Name and surname Władysław Skoczek
Names of parents Adam and Bronisława née Kruszyńska
Date of birth 1 June 1899 in Warsaw
Occupation director general of the Social Construction Enterprise in Warsaw [Społeczne Przedsiębiorstwo Budowlane – SPB]
Education civil engineer
Place of residence Warsaw, Okólnik Street 3, flat 2
Religious affiliation Roman Catholic
Criminal record none

Before the war, I worked at the municipal board, in the Technical Department, in the position of deputy head of the Architecture Department.

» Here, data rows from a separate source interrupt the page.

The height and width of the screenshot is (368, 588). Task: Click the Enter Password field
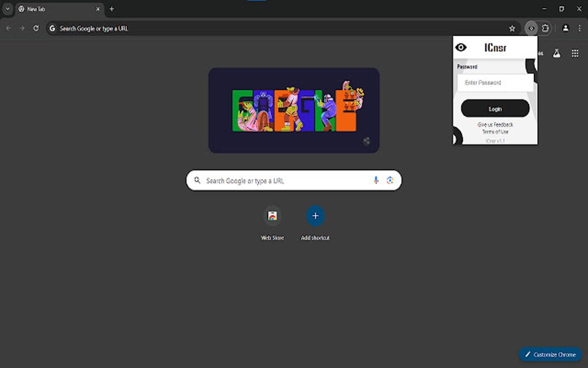[x=497, y=82]
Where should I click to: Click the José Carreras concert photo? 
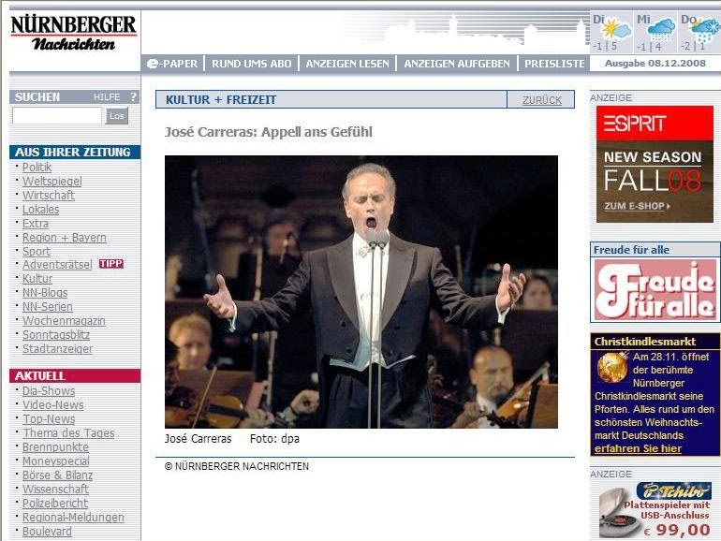(x=361, y=292)
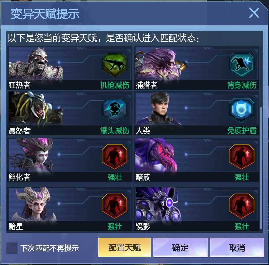The width and height of the screenshot is (269, 265).
Task: Select the 人类 character portrait
Action: point(159,109)
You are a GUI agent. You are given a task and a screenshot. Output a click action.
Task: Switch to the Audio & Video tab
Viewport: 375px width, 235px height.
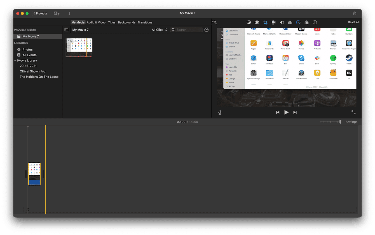96,22
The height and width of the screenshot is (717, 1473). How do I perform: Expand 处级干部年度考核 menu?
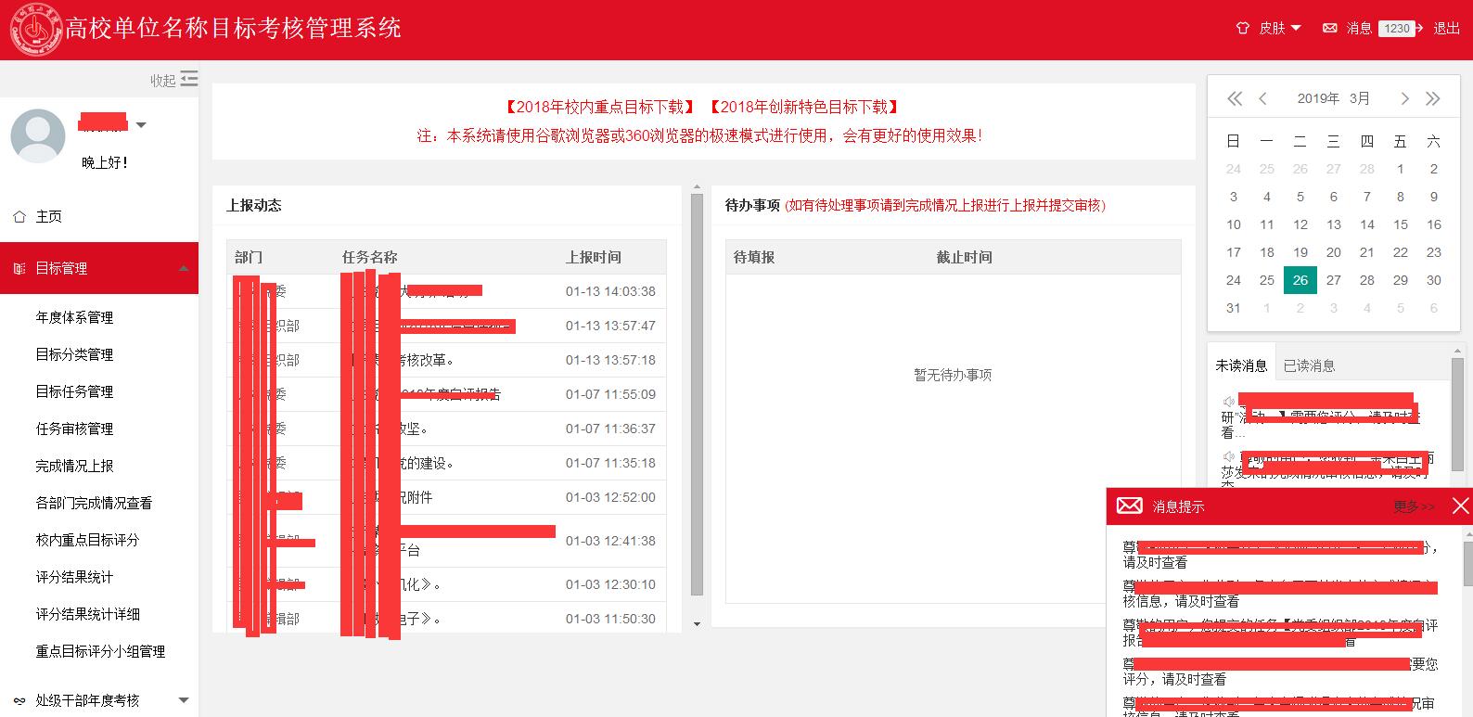[183, 700]
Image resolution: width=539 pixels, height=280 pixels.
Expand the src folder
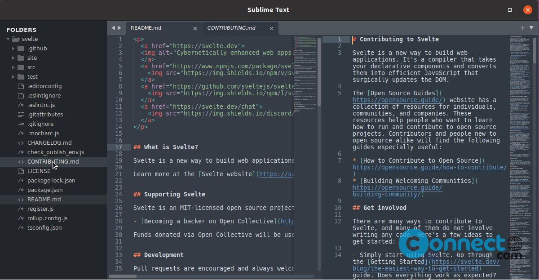13,67
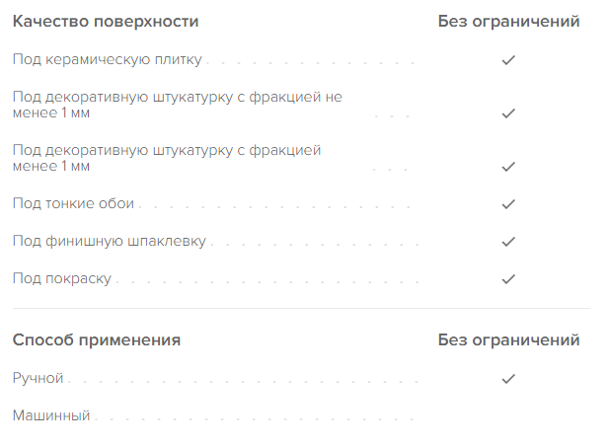Click the checkmark next to Под тонкие обои
The image size is (608, 447).
508,204
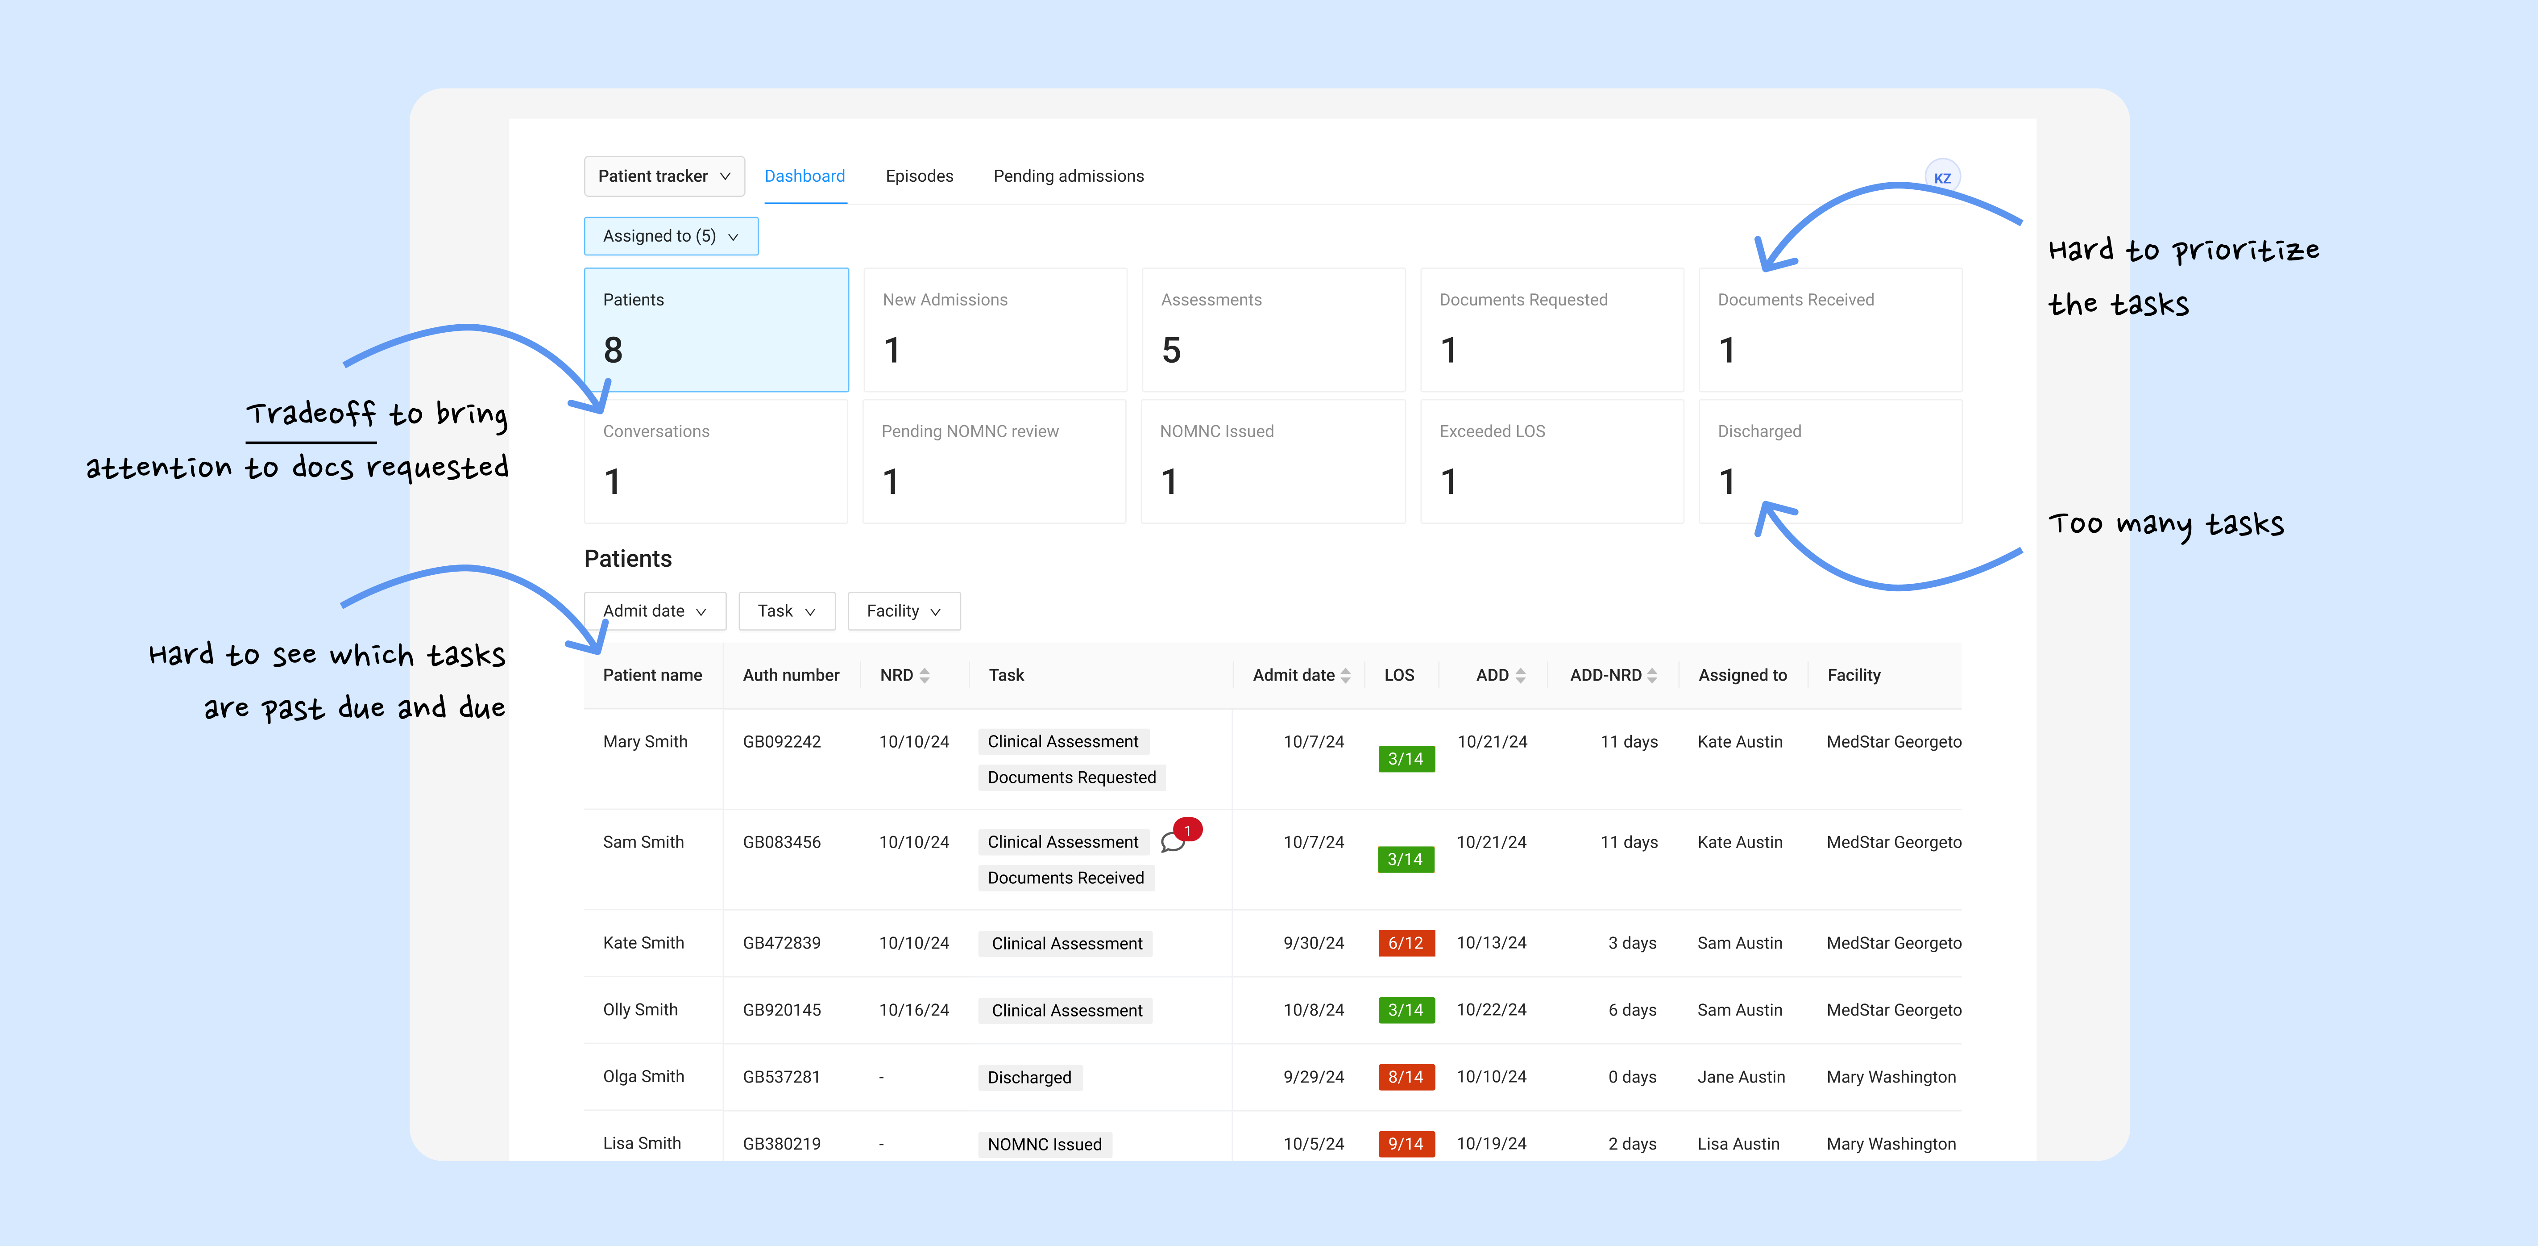Switch to the Episodes tab
Screen dimensions: 2538x1246
[x=918, y=175]
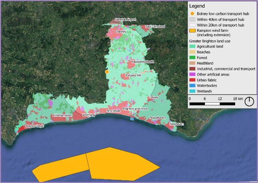The image size is (258, 183).
Task: Click the orange Bolney transport hub marker
Action: click(107, 72)
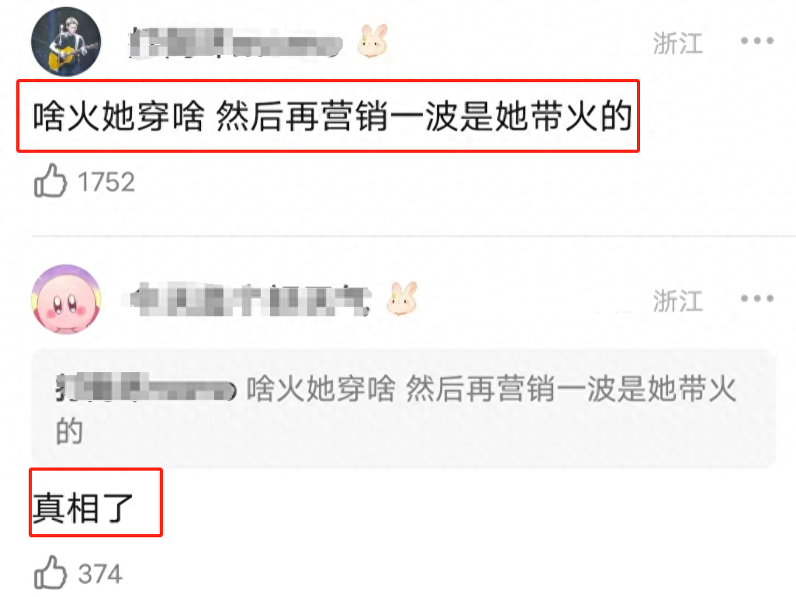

From 1 September 1939 throughout the occupation I acted as the head of the Architecture Department.

I don’t remember exactly when, I believe that it was at the beginning of 1940, Leist came to Warsaw and initially assumed the function of one of the deputies of the head of German supervision over the Polish self-government in Warsaw, and from around mid-1940 he was the head of this supervision with the title of plenipotentiary of the head of the Warsaw district, and subsequently with the title of city captain for the city of Warsaw. Acting as a liaison between the technical agendas of the municipal board and the German supervision was the so-called liaison office of the municipal construction offices, created specially for this purpose, headed by Paweł Branny M.Eng., who at the same time, until spring 1943, was the deputy director of the Technical Department. After this, the head of the liaison office was Franciszek Przewirski M.Eng., presently residing in Wrocław (Ogrodowa Street 72), where he is the head of the Communication and Construction Department of the Province Office.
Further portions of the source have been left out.